O ministro contou que o MRE tem um protocolo de atendimento para cidadãs e, eventualmente, cidadãos vítimas de violência doméstica. “Como vivem no exterior, muitas brasileiras têm dificuldades de registrar agressões na polícia, sobretudo quando uma criança está envolvida. Muitas são vítimas de xenofobia quando prestam queixas na polícia. Registramos porque pode ser usado como prova mais tarde”, revelou.

Defesa da cooperação e da atuação pela atualização normativa

Em sua palestra, o desembargador federal Guilherme Calmon salientou que a cooperação é essencial para o enfrentamento desse drama. “A diplomacia é importante.

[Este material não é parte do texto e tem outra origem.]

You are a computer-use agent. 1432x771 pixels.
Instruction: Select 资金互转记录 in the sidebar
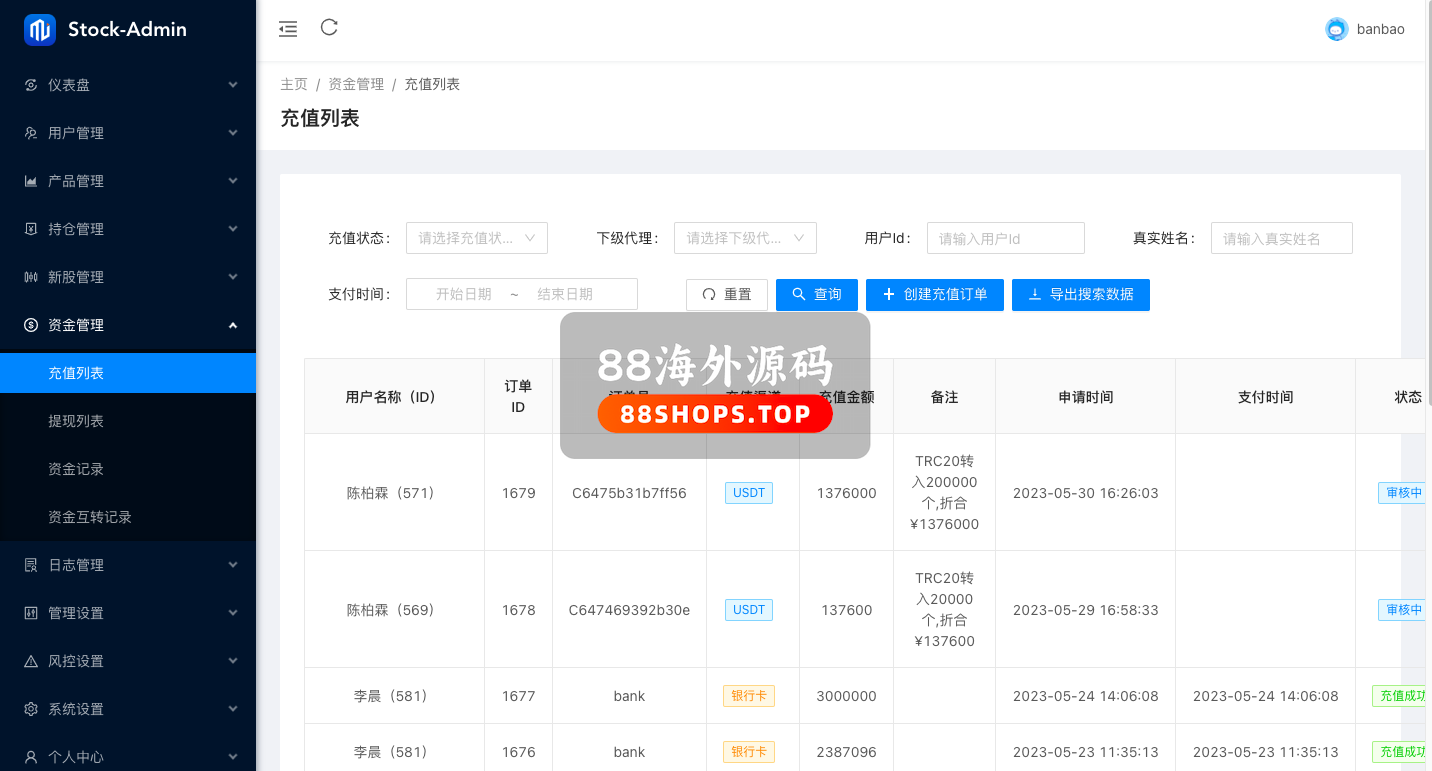coord(90,517)
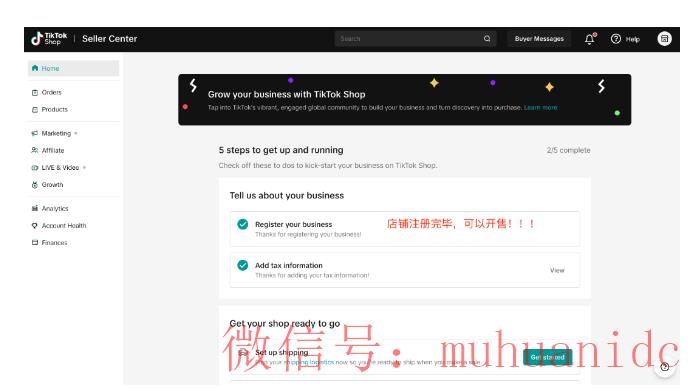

O sistema da Justiça não pode ser pensado de uma forma isolada”, pontuou.

Calmon lembrou que o uso de uma criança “como instrumento de vingança sempre existiu”, mas alertou que, na era da superconectividade, essa prática se manifesta também pelas redes sociais, ampliando seus efeitos prejudiciais. Ele destacou a necessidade, portanto, da constante atualização do debate, considerando as rápidas transformações na sociedade.

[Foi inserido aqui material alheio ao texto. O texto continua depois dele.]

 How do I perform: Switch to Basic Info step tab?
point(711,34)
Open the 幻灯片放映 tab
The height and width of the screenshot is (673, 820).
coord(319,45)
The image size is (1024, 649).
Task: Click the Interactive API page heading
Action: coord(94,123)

O magistrado conclamou à discussão sobre protocolos e sistemas de monitoramento das condições da criança após o retorno, que considera fundamental: “Como a criança estará? Como ficará sua situação? O seguimento do caso não se deve dar apenas em questões jurídicas, como cumprimento da guarda, das visitas, de alimentos. Devemos também saber se o interesse da criança foi ou não atendido em todo o processo”, declarou.

Calmon disse que o papel dos juízes no plano normativo também exige uma reflexão, defendendo uma posição prospectiva por parte das autoridades atuantes no sistema de justiça. Como exemplo, ele citou a resolução nº 449, de 2022, do CNJ, “que inova em muitos momentos no ordenamento jurídico, preenchendo lacunas em favor da maior efetividade no cumprimento da Convenção de 1980. Se observamos o disposto no artigo 26, que trata da designação, da competência, das atribuições e dos propósitos da rede de juízes de enlace, veremos que essa figura sequer encontra previsão na legislação brasileira e que mesmo no texto da Convenção de 1980 não está presente”.

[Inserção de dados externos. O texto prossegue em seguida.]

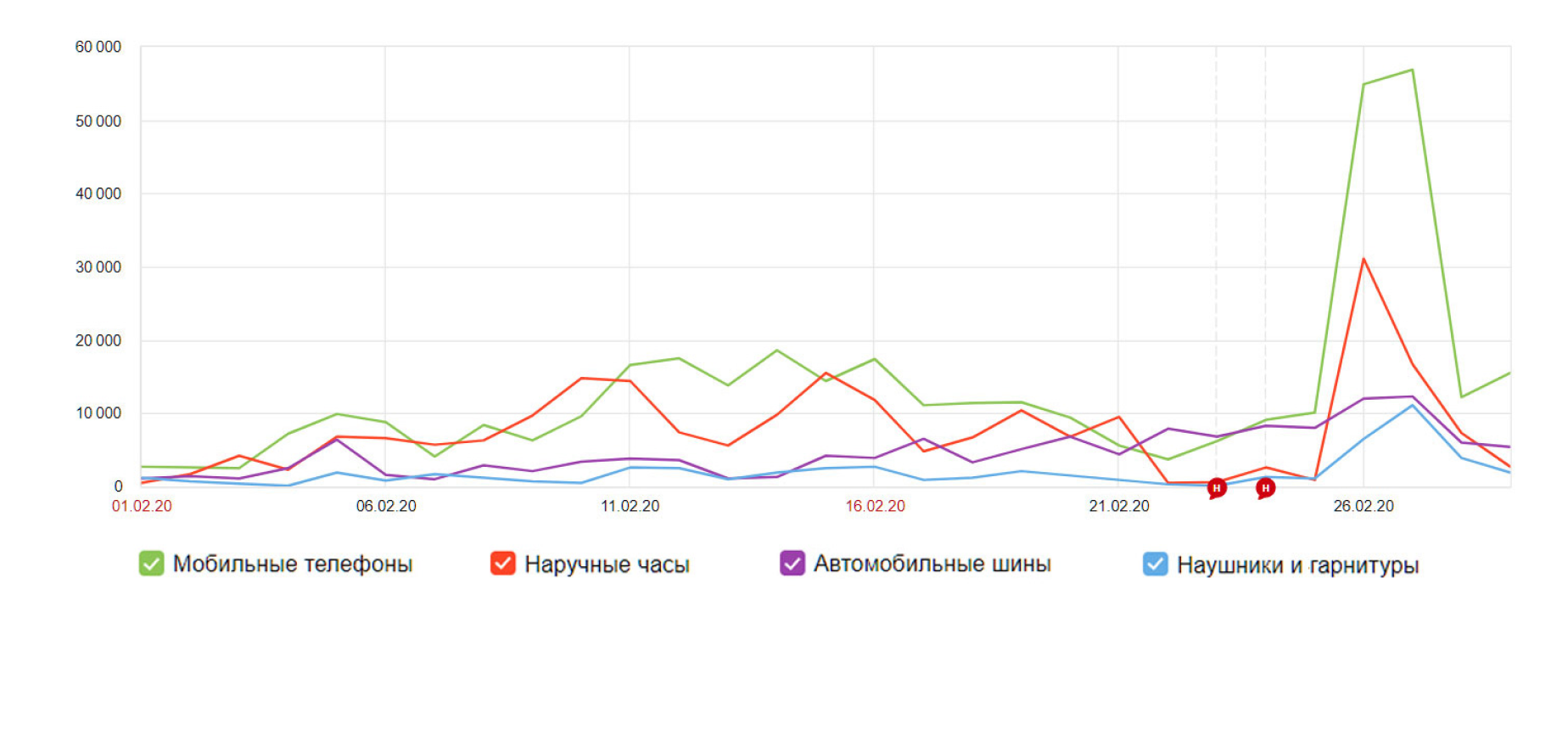The height and width of the screenshot is (730, 1568).
Task: Click the 30 000 y-axis value
Action: coord(98,267)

Na conclusão do painel, o debatedor, desembargador federal Rogério Fialho, juiz de enlace e ex-presidente do Tribunal Regional Federal da 5ª Região (TRF5), sintetizou as falas dos palestrantes como um alerta para os traumas sofridos pela criança no centro de disputas parentais. “Há que se ter muito cuidado com elas. Em ações desse tipo, o uso da força policial, por exemplo, pode trazer traumas. Por isso, é necessário que as ações não sejam ostentivas”, alertou. E acrescentou: “Faço coro à ideia, que tem sido ventilada neste fórum, de criar-se um plano de retorno da criança, que considere as  suas necessidades em diversos aspectos, incluindo o direito à educação, à saúde, ao apoio psicológico e à reintegração social”, declarou.